Customary courts, often referred to as “chiefs’ courts,” are responsible for adjudicating the overwhelming majority of civil and criminal cases in South Sudan. “Customary law plays a large role among the people of South Sudan, especially in matters of marriage and property” stated Professor Akolda Maan Tier, Chairperson of the Law Reform and Constitutional Review Commissions. However, lines between the customary and statutory courts of first instance are often blurred both as a matter of law and practice. At the same time, there is varied understanding amongst both statutory and customary actors on the distinctions between the two bodies of law. Moreover, there is insufficient capacity to administer and oversee the functioning of customary courts in line with the Constitution and laws of South Sudan.
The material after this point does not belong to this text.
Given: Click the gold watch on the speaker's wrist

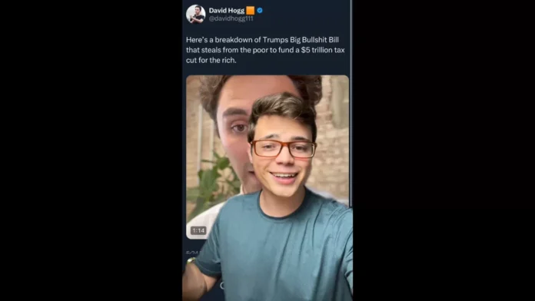Looking at the screenshot, I should [191, 261].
The CLC is the first institution of its kind in Africa and is expected to facilitate coordination between Government and other stakeholders of the customary justice system. “This Customary Law Centre is a great, historic achievement in South Sudan” said Mr. Abraham Mayen Kuc, Head of the Traditional Leaders Council in Lakes state. The CLC will also provide advice and training for all branches of Government on matters of customary law and serve as a repository for all relevant customary law research and reference materials. It is expected to work closely with the Local Government Board in reforming customary law while ensuring it complements the statutory legal system. Hon. Anthony Ariki Lowly, Deputy Chairperson of the Local Government Board explained how local levels of Government intend to work with the national Ministry: “It will be our duty at the Local Government Board to collaborate with the Ministry of Justice to ensure cultural traditions are honoured and upheld; and the customary courts uphold justice for the citizens and communities.” Mr. Malual Dut Arop, County Commissioner, Rumbek County further expanded on the impact this centre will have: “Three-quarters of our population are not aware of laws, national or customary, and this centre will help bring civic education to the citizens of South Sudan.”
The importance of customary law and chiefs’ courts to the justice system has been recognised in the foundational documents and laws of South Sudan in the post-CPA and post-independence periods. The Interim Constitution of Southern Sudan (ICSS) identified customary law both as law and a “source of legislation.” This recognition has also been preserved in the Transitional Constitution of South Sudan (TCSS). In addition, several substantive laws, including the Local Government Act of 2009, the Judiciary of Southern Sudan (JOSS) Act of 2008, the Ministry of Legal Affairs and Constitutional Development (MOLACD) Act of 2008 and the Codes of Civil and Criminal Procedure lay out a framework for the operation of customary courts and how they complement the statutory justice system. “Customary law can affect our lives in the way we conduct transactions, for a customary law to be fair, it must be consistent, it must be just” affirmed the Honourable Paulino Wanawila Onango, Deputy Minister of Justice.
There is demonstrable need for a comprehensive reform of the legal framework governing customary law in South Sudan. Mr. Toby Lanzer, DSRSG/RC/HC/UNDP Resident Representative highlighted the challenges to reform, noting “the justice system must reflect the culture and values, which is difficult in a country that has such diverse people.” This reform process aims to clarify the structural framework of the customary law system, its jurisdiction and how it complements the statutory legal framework. However, the reform agenda is a complex one especially as only fragmented information is available. Mr. Lanzer continued, “We must recognize the importance of customary law in South Sudan and reforming it will have to be done in a conflict sensitive manner”.
Ms. Catherine Fleming, Head of Stabilization for the Canadian Embassy, highlighted that “this work will also provide an important opportunity to capture the rich and varied cultures of the numerous South Sudanese ethnic groups - ensuring this history is available to future generations.”